The answer should hold only the line with "3 [button] (79, 1574)" and each line after it through the last line of the material, exactly.

╭─ The data

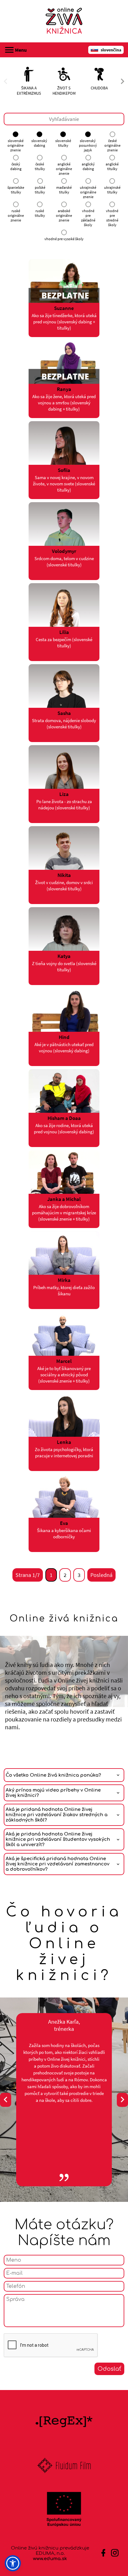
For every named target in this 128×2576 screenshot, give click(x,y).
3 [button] (79, 1574)
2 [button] (65, 1574)
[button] (12, 2563)
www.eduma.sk (50, 2558)
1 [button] (51, 1574)
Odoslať (109, 2369)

╰─

#### Output for this task:
3 [button] (79, 1574)
2 [button] (65, 1574)
[button] (12, 2563)
www.eduma.sk (50, 2558)
1 [button] (51, 1574)
Odoslať (109, 2369)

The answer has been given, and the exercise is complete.